Palestinocídio. Por Edward Magro

Atualizado em 19 de fevereiro de 2024 às 20:58
Garoto de costas com bandeira da Palestina
Foto: EPA

Por Edward Magro

A mídia brasileira está repercutindo integralmente, desde ontem, tudo o que é publicado pelo governo e pela diplomacia israelense acerca do discurso do presidente Lula, anteontem, na cúpula da União Africana em Adis Abeba, na Etiópia.

Como esperado quando se abre a porteira do não-jornalismo, colocou na boca do presidente Lula uma palavra que ele não disse no discurso: “holocausto”; e, de quebra, escondeu deliberadamente a parte em que Lula, num ato de profundo respeito ao martírio do povo Judeu, disse que “.. o que está acontecendo na Faixa de Gaza com o povo palestino não existiu em nenhum outro momento histórico. Aliás, existiu. Quando Hitler resolveu matar os Judeus”.

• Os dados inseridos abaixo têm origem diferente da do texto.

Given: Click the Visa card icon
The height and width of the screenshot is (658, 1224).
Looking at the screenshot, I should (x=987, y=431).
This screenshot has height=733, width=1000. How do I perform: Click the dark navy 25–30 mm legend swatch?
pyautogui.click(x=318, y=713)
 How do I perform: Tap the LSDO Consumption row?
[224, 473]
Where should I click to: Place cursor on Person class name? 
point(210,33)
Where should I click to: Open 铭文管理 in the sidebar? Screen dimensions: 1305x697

Colocar na boca do Lula o verbete “holocausto” tinha uma única finalidade: interditar a denúncia de que o Estado de Israel promove o extermínio do povo Palestino.

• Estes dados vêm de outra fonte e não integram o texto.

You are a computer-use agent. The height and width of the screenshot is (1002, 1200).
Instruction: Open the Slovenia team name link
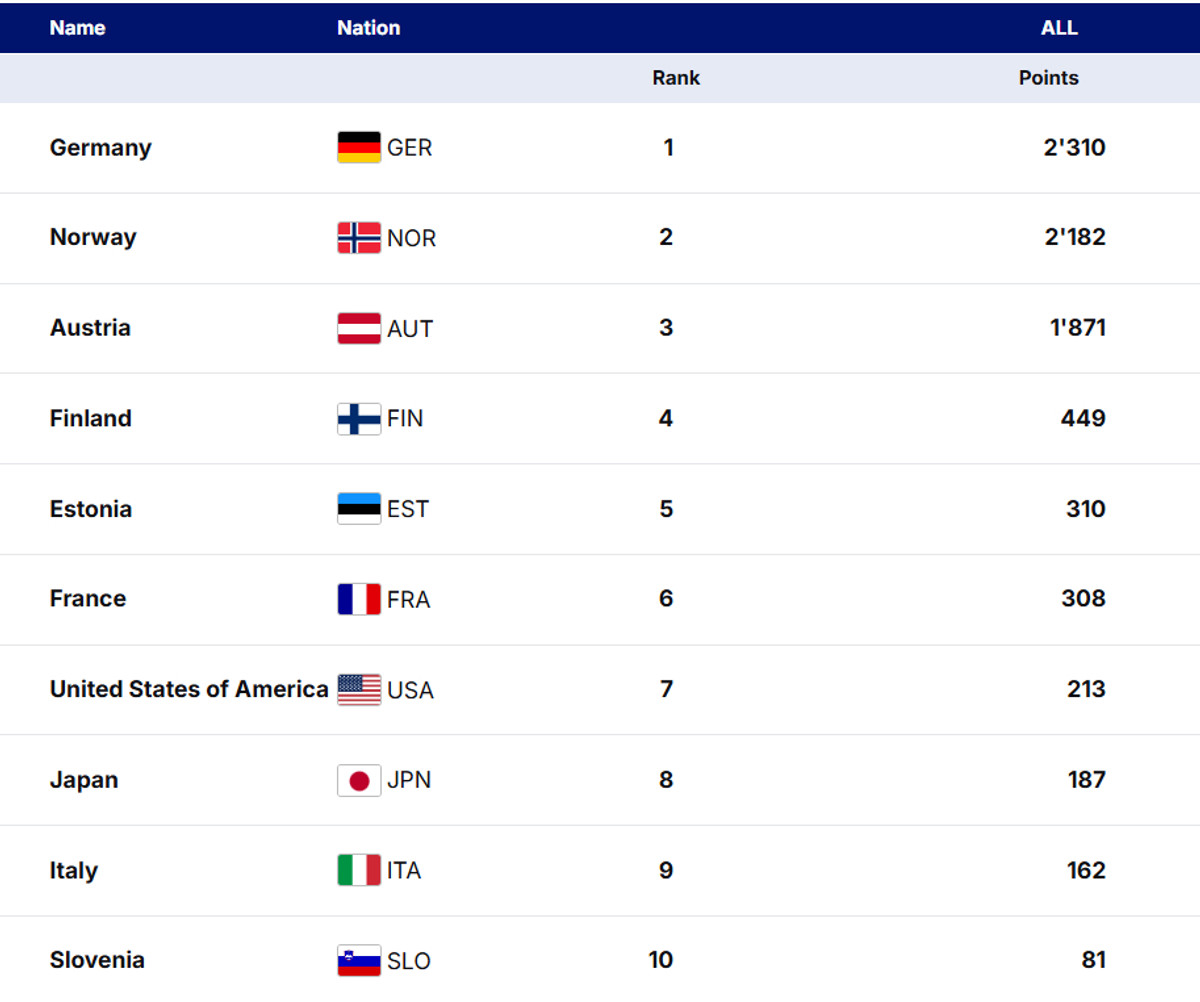[97, 960]
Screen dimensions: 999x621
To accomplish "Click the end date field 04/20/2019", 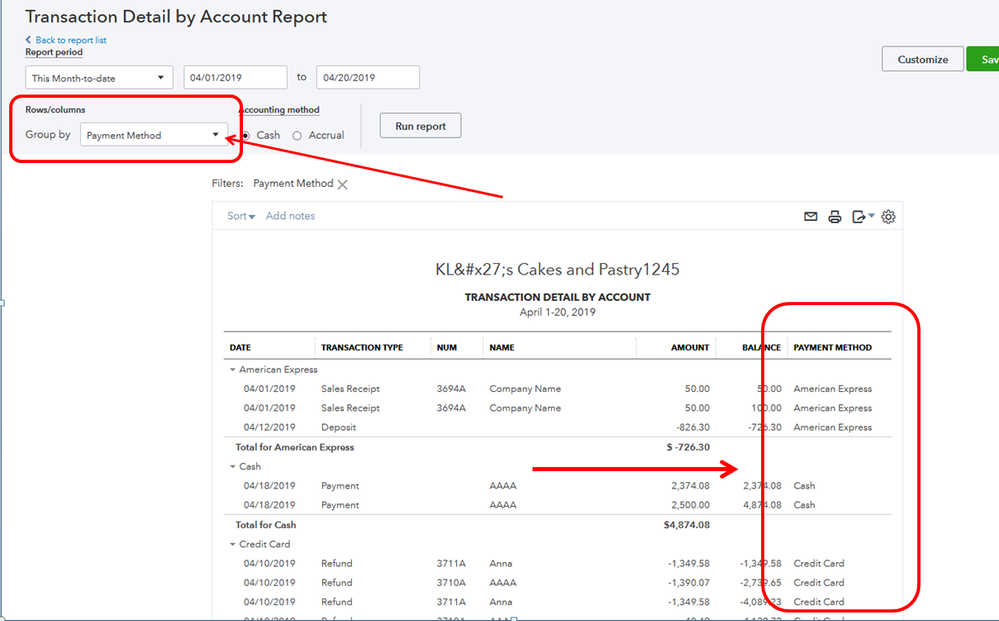I will click(367, 78).
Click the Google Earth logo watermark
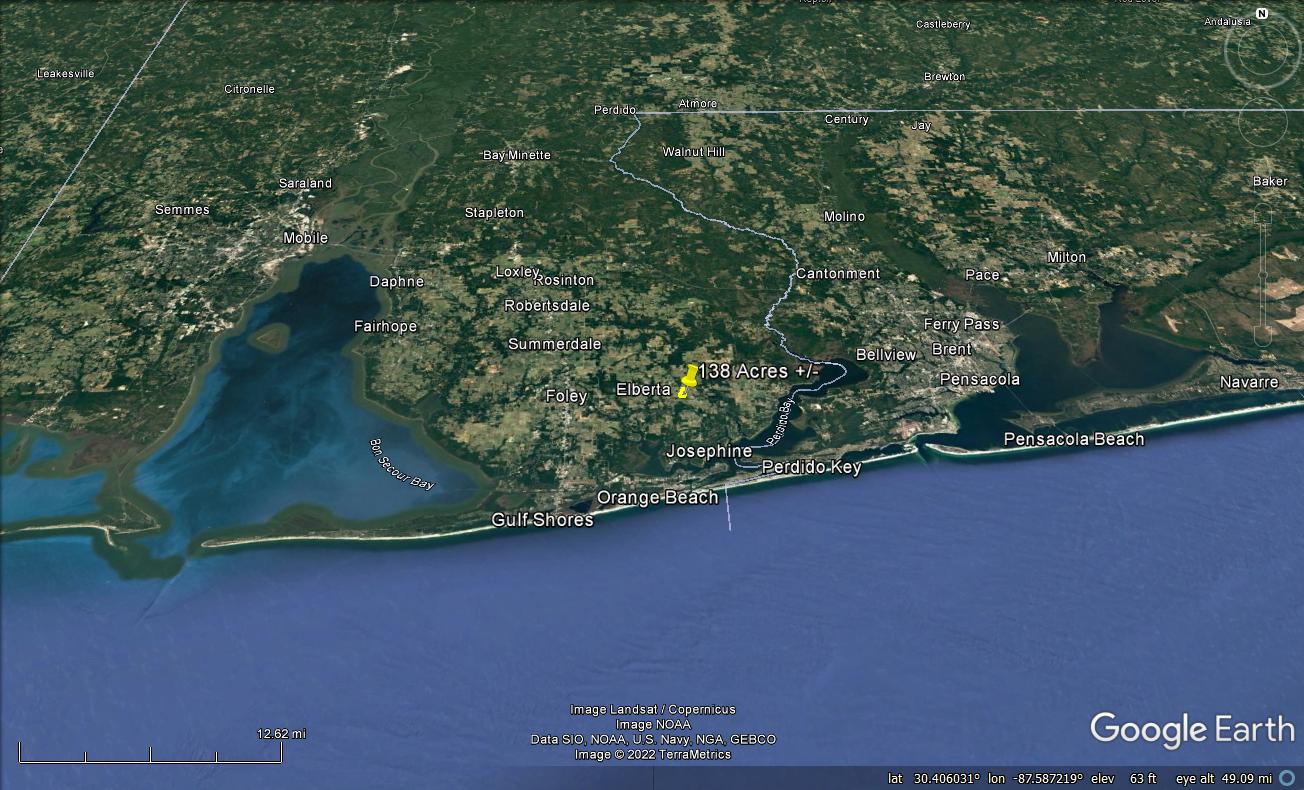Viewport: 1304px width, 790px height. pos(1191,729)

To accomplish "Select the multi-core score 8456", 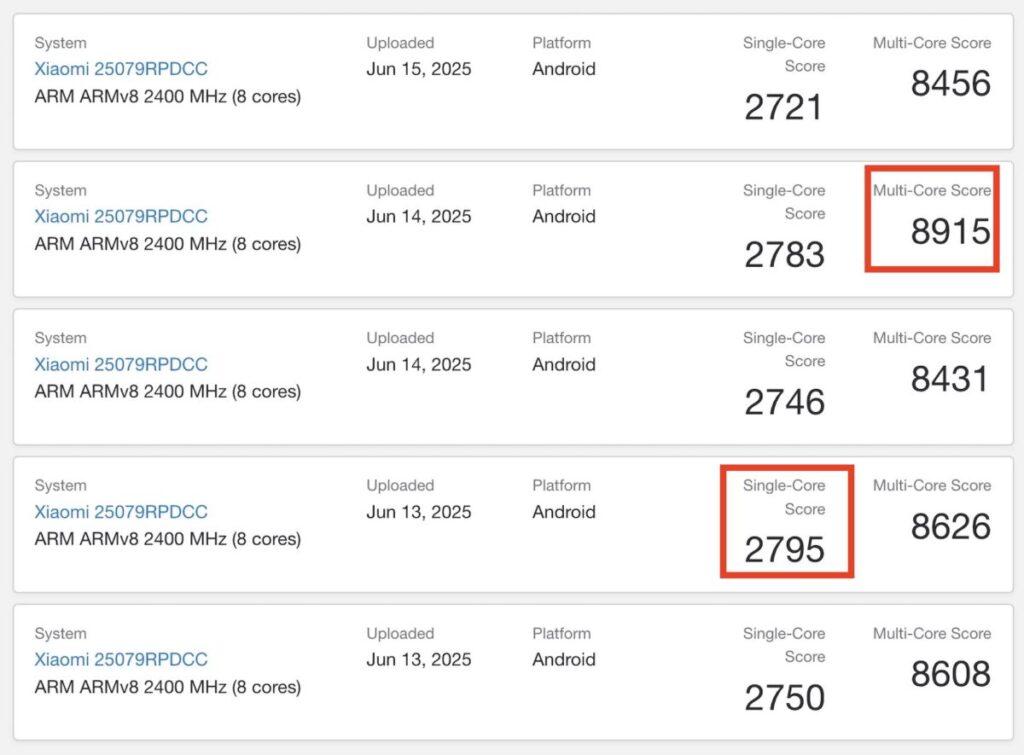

Na impossibilidade de negar a mensagem de extermínio que Lula trouxe, engordaram a mensagem com palavras não ditas para tentar desqualificar a denúncia.

Bobagem. O recado está dado e, por sinal, muito bem dado. A pressão foi duramente sentida pelo governo Netanyahu e, passadas quase 48 horas, nenhum governo do mundo, nem mesmo os EUA que financia e arma o exército israelense, disse um pio em favor do governo de Israel ou contra o Brasil. Silêncio olaviano.

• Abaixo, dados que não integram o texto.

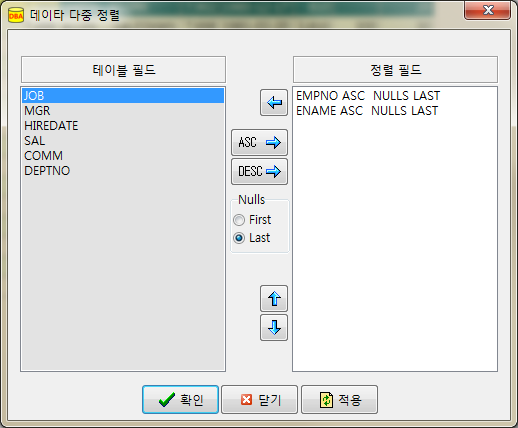The height and width of the screenshot is (428, 518).
Task: Apply changes with the 적용 button
Action: pos(339,399)
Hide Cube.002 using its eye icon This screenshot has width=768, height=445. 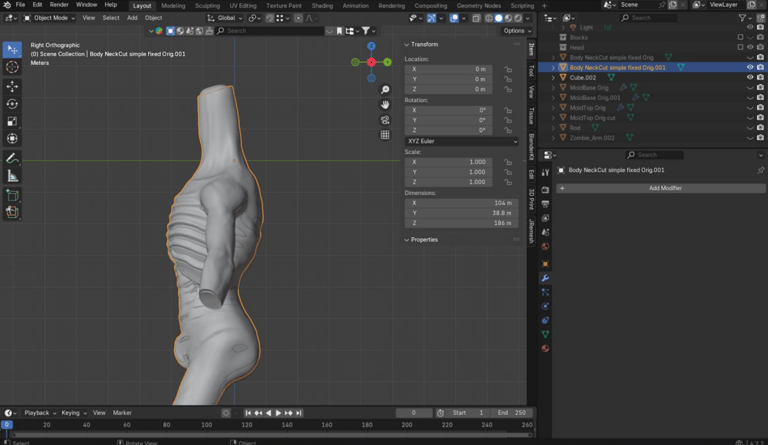point(750,78)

Como rescaldo positivo, ao vocalizar o esperneio de Netanyahu e sua horda carniceira, a mídia brasileira prestou, sem querer, um enorme serviço ao esclarecimento do público não fanatizado: o presidente Lula tirou o véu midiático que protegia o governo de Israel e expôs a responsabilidade de Netanyahu na limpeza étnica do povo Palestino.

Lula colocou Netanyahu e seu bando de sanguinários nus, na planície. Não fosse isso, uma fala dita na distante Etiópia, teria sido escondida, abafada, como é usual.

Lula falando e gesticulando com expressão séria
Lula em discurso na cúpula da União Africana – Reprodução/Instagram

Numa tentativa de demonstração de força, hoje pela manhã, Israel Katz, recém-empossado ministro das relações exteriores de Israel, resolveu usar como cenário o Museu do Holocausto em Jerusalém para protagonizar uma cena bravateira exigindo um pedido formal de desculpas do presidente Lula.

A resposta veio rápido: Celso Amorim disse que “quem tem que pedir desculpas é Israel, e não é ao Brasil, mas à humanidade”; o embaixador de Israel no Brasil, o bolsonarista Daniel Zonshine, foi convocado pelo ministro Mauro Vieira para se explicar, ainda hoje, perante o governo brasileiro; e Frederico Meyer, embaixador do Brasil em Israel, embarca amanhã, de volta para o Brasil onde deve passar uma temporada.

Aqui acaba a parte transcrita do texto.